# old Octagon input distortion



## Dice1012 (Mar 14, 2021)

Getting some overloading/distortion on the input of this older Octagon build, where should I be looking? Could not find the old schematic. Could this be a resistor problem? Everything works fine just a overload when the strings are hit hard.


----------



## Cybercow (Mar 15, 2021)

Did this suddenly start happening? Does it do it by itself, or is it somewhere in the middle of a pedal-chain? If in the middle, what's before it? Are the pickups on your guitar active?


----------



## Robert (Mar 15, 2021)

This should be the build doc for that version:
https://docs.pedalpcb.com/project/Octagon.pdf


----------



## Dice1012 (Mar 15, 2021)

Cybercow said:


> Did this suddenly start happening? Does it do it by itself, or is it somewhere in the middle of a pedal-chain? If in the middle, what's before it? Are the pickups on your guitar active?

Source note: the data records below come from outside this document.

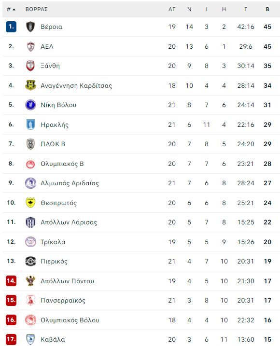This screenshot has height=346, width=280.
Task: Open the Καβάλα team row
Action: [141, 339]
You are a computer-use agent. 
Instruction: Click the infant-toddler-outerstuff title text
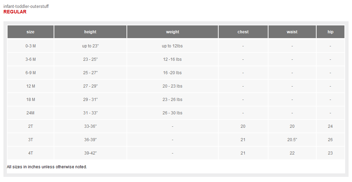(26, 7)
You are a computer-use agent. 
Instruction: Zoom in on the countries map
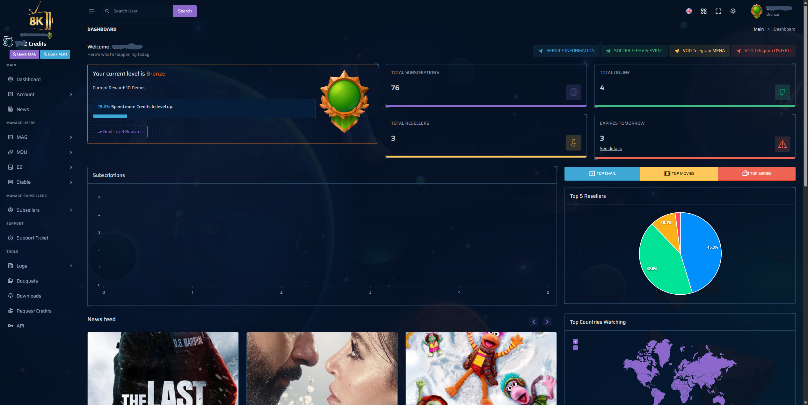pyautogui.click(x=575, y=342)
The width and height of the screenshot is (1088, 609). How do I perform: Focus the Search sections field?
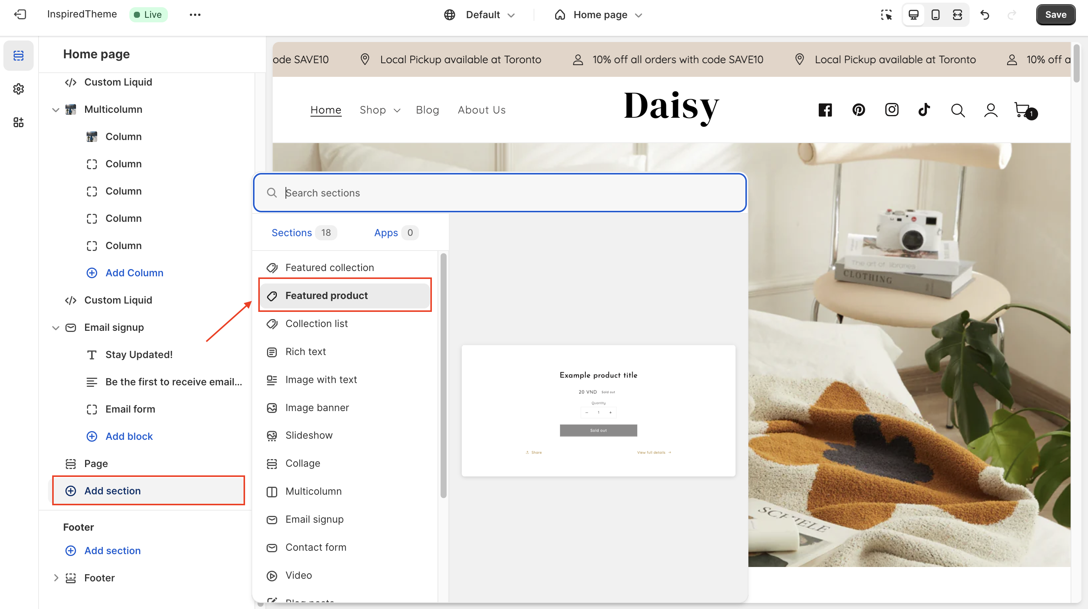(x=500, y=192)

No, has been this way since I built it. 
Built 2 others at the same time, those are fine, but have 1% resistors. Ran out and used some 5% nothing one. That is the only difference. Would a resistor near the input be the problem?


----------



## Robert (Mar 15, 2021)

I doubt 5% tolerance is causing an issue, but an incorrect value would.


----------



## Dice1012 (Mar 15, 2021)

Cybercow said:


> Did this suddenly start happening? Does it do it by itself, or is it somewhere in the middle of a pedal-chain? If in the middle, what's before it? Are the pickups on your guitar active?

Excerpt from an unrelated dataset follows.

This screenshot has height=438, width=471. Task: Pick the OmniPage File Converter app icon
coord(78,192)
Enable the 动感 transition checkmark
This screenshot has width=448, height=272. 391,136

No, has been this way since I built it.
Built 2 others at the same time, those are fine, but have 1% resistors. Ran out and used some 5% nothing one. That is the only difference. Would a resistor near the input be the problem
Passive pickups.
Only pedal.


Dice1012 said:


> No, has been this way since I built it.
> Built 2 others at the same time, those are fine, but have 1% resistors. Ran out and used some 5% nothing one. That is the only difference. Would a resistor near the input be the proble
> 
> 
> ...


----------



## Dice1012 (Mar 15, 2021)

Robert said:


> I doubt 5% tolerance is causing an issue, but an incorrect value would.


Any idea which one?


----------



## Cybercow (Mar 17, 2021)

Seeing as you have two others that work fine, have you tried comparing voltage measurements on IC1? Have you tried swapping out the TL072 (IC1) opamp? If that doesn't solve it, I would go thru the trouble of lifting one leg of each of those 5% resistors, measure them and check them against the BOM values. If the 5% resistors match the BOM are within their rated tolerance, they should be just fine. If the problem still persists, you may want to use an audio probe on the it and compare audio probing between the bad one and one that works right.


----------